Heyne, qui, ayant passé sa vie à commenter Virgile, fait ordinairement profession de l’admirer beaucoup, ne peut s’empêcher ici d’être scandalisé. Cette légende des tables mangées lui semble « tout à fait ridicule et indigne de la majesté du poème épique. » Il faut reconnaître qu’elle a le caractère d’une fable de paysans ; ils aiment assez à raconter de ces histoires qui paraissent d’abord terribles et se terminent d’une façon presque plaisante. Celle-là était sans doute ancienne et se redisait depuis longtemps dans les cabanes des laboureurs du Latium[1]. Virgile est allé l’y chercher, et, loin de l’en blâmer, comme Heyne, je crois qu’il faut le féliciter d’avoir eu le courage de l’introduire dans son poème, d’autant plus qu’il n’ignorait pas que beaucoup de ses lecteurs en seraient choqués. Il connaissait, lui aussi, ces railleurs et ces sceptiques auxquels s’adresse Ovide, lorsqu’au moment de parler du vieux Janus et de ses surnoms ridicules il leur dit : « Vous allez rire. » Il a même fait des efforts visibles pour les désarmer : nous voyons bien qu’il cherche à préparer ces beaux esprits malins à cette histoire rustique et à les familiariser avec elle. Afin qu’ils soient moins surpris quand ils l’entendront raconter, il la fait annoncer plusieurs fois d’avance[2] ; il charge de ce soin les Harpies, vieilles divinités grecques, grossières et un peu grotesques, tout à fait propres à cet office. Quant au récit lui-même, je viens de le citer tout entier, et il est facile de voir avec quelle adresse il est fait. On n’y trouve pas de ces petites malices, comme il y en a chez Ovide, qui sont destinées à prouver que le poète n’est pas dupe de l’histoire qu’il raconte et qu’il en sourit le premier ; tout y est simple et sérieux. Il faut pourtant remarquer le rôle que le poète donne à Iule dans cette affaire ; c’est lui qui s’aperçoit qu’on a mangé les tables et qui le dit. Dans une autre bouche ce propos pourrait surprendre, il convient à un enfant chez qui ces petites observations sont naturelles. Sans qu’il y paraisse,

  1. Il est vraisemblable que certains rites du culte des Pénates lui avaient donné naissance. Il était d’usage d’offrir à ces petits dieux les prémices des repas, et on les leur présentait sur des tranches de pain qu’on appelait ''mensœ paniceœ. Naturellement elles étaient sacrées, et il fallait supposer une terrible famine pour qu’on osât y toucher. Manger les paniceœ voulait donc dire simplement souffrir d’une de ces grandes disettes qui forcent à ne rien respecter. Telle devait être l’origine de la prédiction faite aux Troyens et qui les effrayait tant. La bonhomie ingénieuse des paysans latins trouva le moyen que raconte Virgile pour accomplir l’oracle à peu de frais.

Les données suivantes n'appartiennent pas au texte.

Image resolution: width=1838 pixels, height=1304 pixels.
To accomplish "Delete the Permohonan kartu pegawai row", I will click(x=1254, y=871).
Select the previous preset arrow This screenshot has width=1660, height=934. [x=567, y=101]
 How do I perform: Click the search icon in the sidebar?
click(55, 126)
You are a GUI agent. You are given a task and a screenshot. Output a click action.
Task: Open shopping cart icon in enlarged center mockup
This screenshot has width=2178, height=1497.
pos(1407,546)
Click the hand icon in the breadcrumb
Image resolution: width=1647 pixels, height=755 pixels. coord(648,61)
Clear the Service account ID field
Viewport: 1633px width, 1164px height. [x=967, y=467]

  2. On vient de voir que, dans le récit de Virgile, Énée ne parle que d’Anchise ; c’est lui seul qui lui a prédit qu’il en viendrait à manger ses tables. Il est donc vraisemblable que la prédiction des Harpies a été ajoutée plus tard par le poète. Je ne crois pas qu’il soit téméraire de supposer, comme je viens de le dire, que Virgile ne l’a fait que parce qu’il craignait le mauvais effet que pouvait produire son récit sur quelques lecteurs et qu’il voulait le justifier et les y préparer d’avance.